Thousands of Marines are expected to join in the increased American troop presence in Afghanistan following President Barack Obama’s call for 10,000 more boots and rifles to wrest control from a resurgent Taliban.

Trautman’s announcement follows the completion of months of testing by the Air Force Special Operations Command on the BAE Systems’ mission kits, which now gives the aircraft what many critics said it lacked from the beginning: an all-quadrant gun.

Both AFSOC and the Corps hope the new weapons package will enhance an aircraft that Trautman described as “marvelously successful” after 19 months in Iraq.

“The performance thus far tells us that the aircraft completed every assigned mission and it did so flying faster, farther and with safer flight profiles than any other assault aircraft in the history of military operations,” Trautman said.
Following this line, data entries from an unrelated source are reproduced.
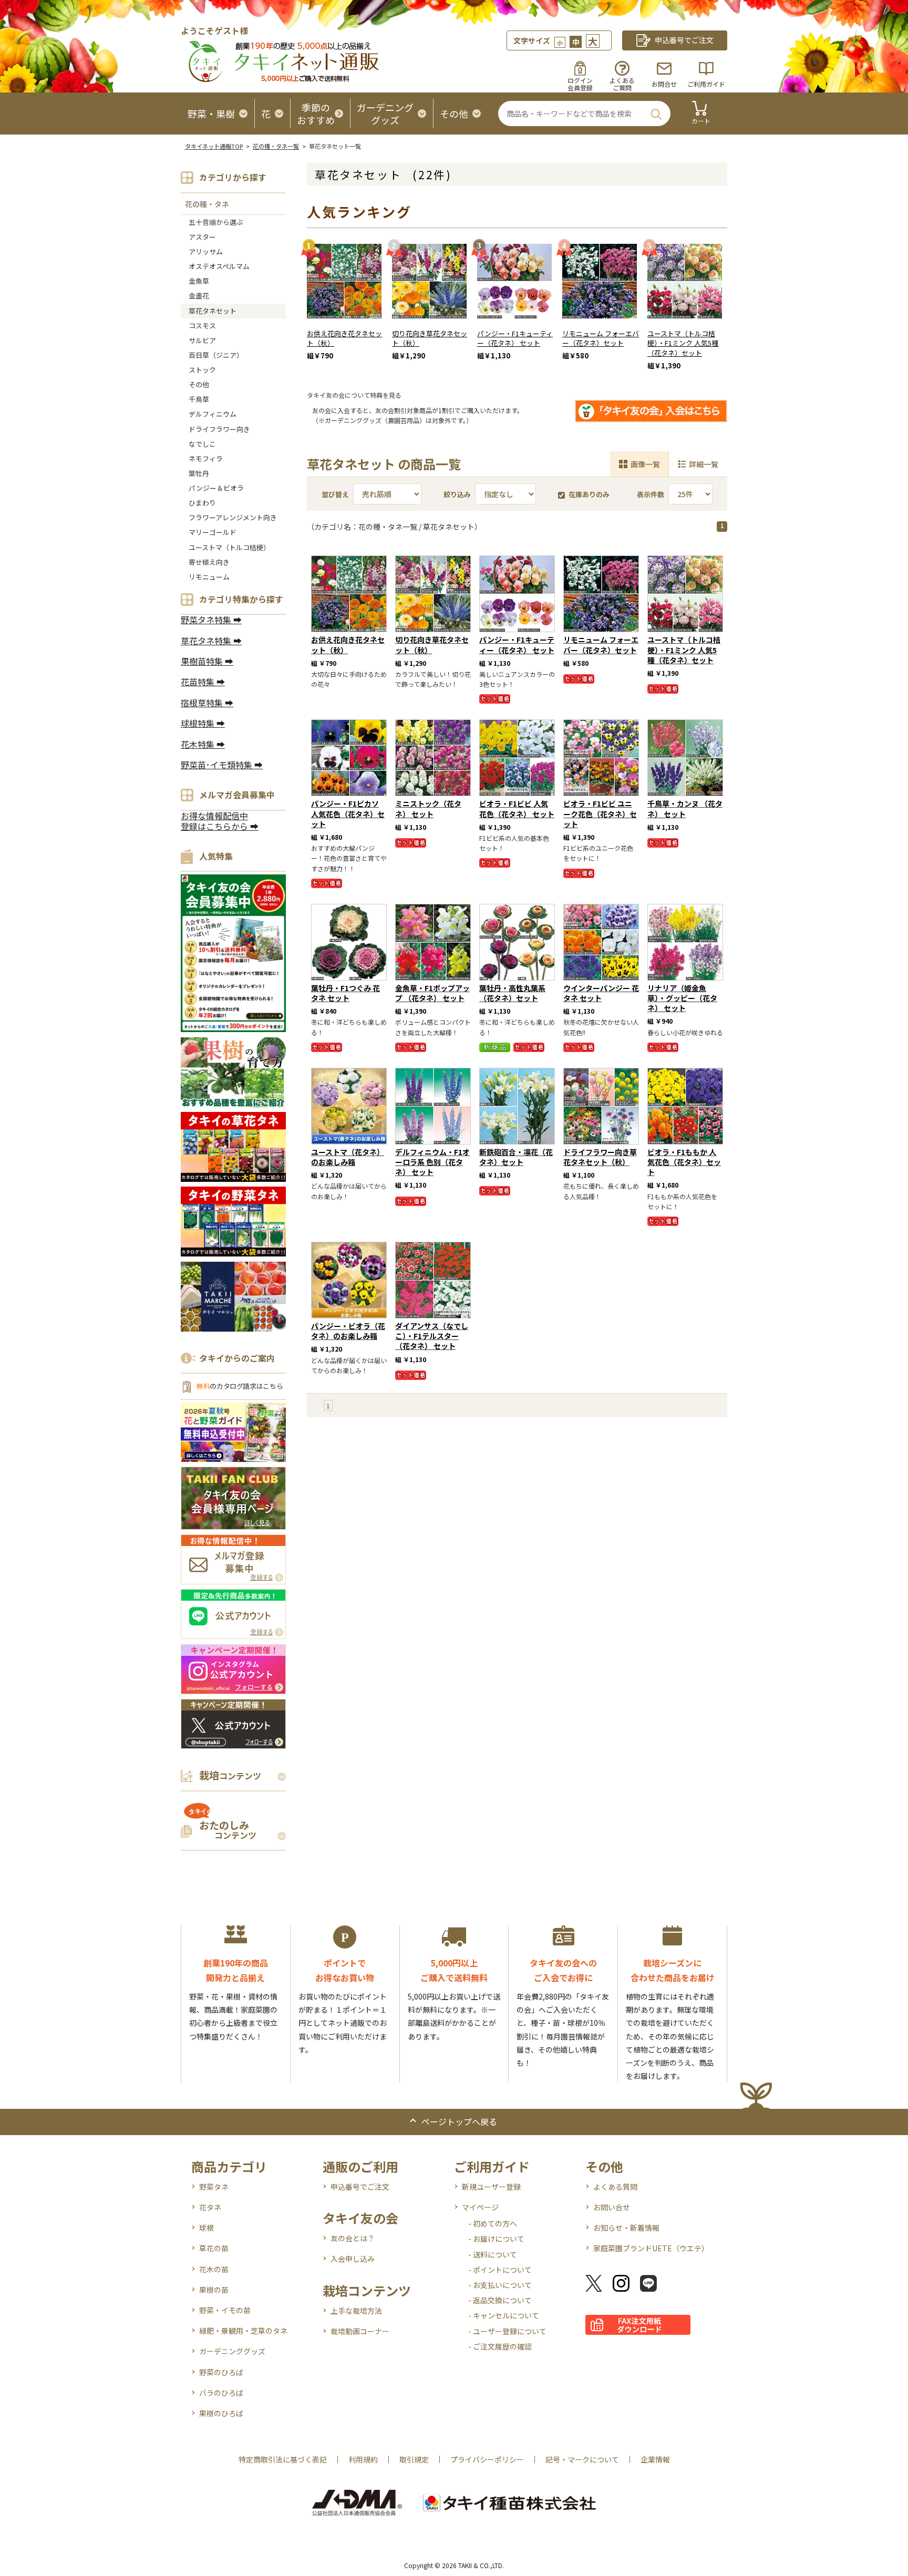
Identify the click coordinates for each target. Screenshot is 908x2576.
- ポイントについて (500, 2269)
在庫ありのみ (589, 494)
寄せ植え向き (209, 562)
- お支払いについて (500, 2285)
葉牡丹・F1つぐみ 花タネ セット (345, 993)
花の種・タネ (207, 204)
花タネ (210, 2207)
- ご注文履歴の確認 (500, 2346)
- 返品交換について (500, 2300)
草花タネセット (212, 311)
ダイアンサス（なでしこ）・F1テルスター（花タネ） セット (431, 1336)
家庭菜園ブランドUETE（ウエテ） (651, 2248)
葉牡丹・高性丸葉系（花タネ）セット (512, 993)
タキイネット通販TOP (214, 146)
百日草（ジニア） (216, 355)
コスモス (202, 326)
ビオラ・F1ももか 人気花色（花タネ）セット (684, 1162)
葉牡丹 (199, 473)
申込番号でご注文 (360, 2186)
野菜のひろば (221, 2372)
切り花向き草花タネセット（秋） (429, 338)
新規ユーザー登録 (491, 2186)
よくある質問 (615, 2186)
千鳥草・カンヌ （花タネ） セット (685, 808)
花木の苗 (214, 2269)
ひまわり (202, 503)
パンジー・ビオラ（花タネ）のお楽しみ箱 (348, 1331)
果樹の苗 (214, 2289)
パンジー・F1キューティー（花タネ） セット (515, 338)
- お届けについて (496, 2238)
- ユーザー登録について (507, 2331)
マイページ (480, 2207)
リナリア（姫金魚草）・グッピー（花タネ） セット (682, 998)
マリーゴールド (212, 532)
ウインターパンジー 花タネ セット (601, 993)
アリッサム (206, 251)
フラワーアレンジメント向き (233, 517)
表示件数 (650, 494)
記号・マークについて (582, 2459)
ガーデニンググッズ (232, 2351)
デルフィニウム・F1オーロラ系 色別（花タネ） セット (432, 1162)
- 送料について (492, 2254)
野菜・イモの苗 (225, 2310)
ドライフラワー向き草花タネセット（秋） (600, 1157)
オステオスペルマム (219, 266)
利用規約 (363, 2459)
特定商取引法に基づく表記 (283, 2459)
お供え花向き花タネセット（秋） (344, 338)
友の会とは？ (353, 2238)
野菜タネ (214, 2186)
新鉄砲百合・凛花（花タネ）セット (516, 1157)
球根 (206, 2227)
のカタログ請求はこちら (240, 1386)
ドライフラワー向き (219, 429)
Dogged by controversy and fatalities during its decades-long development and testing, the Osprey has apparently emerged tougher and smarter for its trials and is delivering Marines significant advantages over its predecessor in the CH-46 Sea Knight. And the new kit will now silence critics who have long called for an all-quadrant weapon for the aircraft.

“There’s a reason we haven’t put an all-aspect weapon on the Osprey in the last decade,” Trautman said. “It’s a tough technical challenge… and has taken us a while to figure it out in an affordable way.”

Trautman acknowledged that readiness issues brought on by environmental factors – fine Iraqi dust – hampered the Osprey’s three combat tours in Iraq, but he said a refined system should help ensure replacements are in place downrange when critical components fail.

In Afghanistan, the Osprey’s Gatling gun will join another new detachable weapons package as the Corps plans to introduce a slightly different weapons portfolio to its KC-130J Super Hercules refueler-transports.

Dubbed Harvest Hawk, the KC-130J may incorporate up to three weapons as well as a sophisticated surveillance system. The Corps is exploring including four wing-based Hellfire missiles, rear ramp-based precision munitions and a paratroop door-positioned cannon to the aircraft.

Both the MV-22 and KC-130J weapons packages are roll-on/roll-off kits that can be affixed to the aircraft in upwards of six hours. They are both manned by a dedicated crewman positioned in the rear of the cabin who operates a fire-control system that combines the video feeds and weapons control.

Trautman said the weapons portfolio will be used much like a helicopter crew, in which the pilot spots a target and talks the fire-control operator onto the target.

Trautman expects the speed and range of the MV-22 will help “turn Texas into Rhode Island” for Marine commanders in Afghanistan’s vast expanses, much like the Osprey did in Iraq.